Et il y a eu trois sessions de ces Journées-là au Burkina Faso avec des invités internationaux. Au cours de ces Journées, nous avons toujours exigé le départ des troupes françaises de notre sol.
Mais il faut ajouter à cela la base d’écoutes américaines qu’il faut aussi démanteler. Entre autres revendications aussi figure l’un des plus importants, la question de la monnaie, du franc CFA ; nous avons estimé que c’est aussi un problème et qu’il faut que les autorités des différents Etats Africains puissent avoir le courage de se retirer de cette monnaie coloniale maintenant néocoloniale et d’envisager la création d’une monnaie propre à chaque Etat ou à l’UEMOA, à la CEDEAO.
Il nous faudra quitter la monnaie franc CFA pour envisager la création d’une monnaie propre à nous.
Libreinfo.net : La présence française en Afrique de l’Ouest est de plus en plus décriée par la société civile. Quelle analyse faites-vous de cette montée du sentiment anti-français ?

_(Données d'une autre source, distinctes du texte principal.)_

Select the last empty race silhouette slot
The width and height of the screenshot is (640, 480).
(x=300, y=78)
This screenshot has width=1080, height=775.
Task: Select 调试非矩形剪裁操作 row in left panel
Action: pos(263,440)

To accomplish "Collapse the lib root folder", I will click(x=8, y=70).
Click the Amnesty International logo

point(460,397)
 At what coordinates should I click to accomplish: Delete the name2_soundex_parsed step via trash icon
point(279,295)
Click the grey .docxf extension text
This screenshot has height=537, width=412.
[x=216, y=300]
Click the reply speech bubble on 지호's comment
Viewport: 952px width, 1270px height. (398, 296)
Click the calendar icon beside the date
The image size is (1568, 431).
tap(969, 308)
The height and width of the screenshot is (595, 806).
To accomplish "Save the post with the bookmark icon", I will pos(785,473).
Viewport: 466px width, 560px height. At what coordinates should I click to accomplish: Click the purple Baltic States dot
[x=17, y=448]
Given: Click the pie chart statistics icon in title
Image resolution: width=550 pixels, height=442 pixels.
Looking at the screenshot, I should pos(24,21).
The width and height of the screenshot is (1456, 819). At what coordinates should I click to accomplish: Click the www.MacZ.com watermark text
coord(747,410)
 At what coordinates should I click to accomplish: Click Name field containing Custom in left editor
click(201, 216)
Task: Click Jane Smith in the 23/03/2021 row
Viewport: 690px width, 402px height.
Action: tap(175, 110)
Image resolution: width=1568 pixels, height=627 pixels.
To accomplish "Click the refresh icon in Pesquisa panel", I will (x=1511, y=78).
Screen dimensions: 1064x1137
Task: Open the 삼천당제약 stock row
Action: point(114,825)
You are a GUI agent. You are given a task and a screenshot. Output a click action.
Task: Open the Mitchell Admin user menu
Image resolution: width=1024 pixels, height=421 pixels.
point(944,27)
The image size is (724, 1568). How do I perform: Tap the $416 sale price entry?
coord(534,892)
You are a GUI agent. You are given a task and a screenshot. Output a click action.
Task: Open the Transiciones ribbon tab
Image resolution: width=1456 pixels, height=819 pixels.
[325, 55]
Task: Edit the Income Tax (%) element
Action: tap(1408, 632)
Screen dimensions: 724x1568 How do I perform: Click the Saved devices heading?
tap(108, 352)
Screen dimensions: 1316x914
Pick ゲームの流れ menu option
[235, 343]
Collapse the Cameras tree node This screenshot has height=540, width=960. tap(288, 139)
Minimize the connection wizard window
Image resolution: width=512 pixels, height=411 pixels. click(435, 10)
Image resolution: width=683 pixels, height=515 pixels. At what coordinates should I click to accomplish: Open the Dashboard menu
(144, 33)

Dr Moussa Diallo : Je dirai anti-impérialisme même si par moment on sent des confusions.
C’est comme si on était contre la France et qu’on est pour d’autres pays impérialistes mais au niveau de la Confédération nous faisons bien cette distinction.
Nous ne sommes pas dans la logique d’un sentiment anti-français mais plutôt du rejet de l’impérialisme sous toutes ses formes que ce soit impérialisme américain français, russe, nous ne sommes pas d’accord avec l’ingérence des puissances impérialistes dans les affaires des Etats.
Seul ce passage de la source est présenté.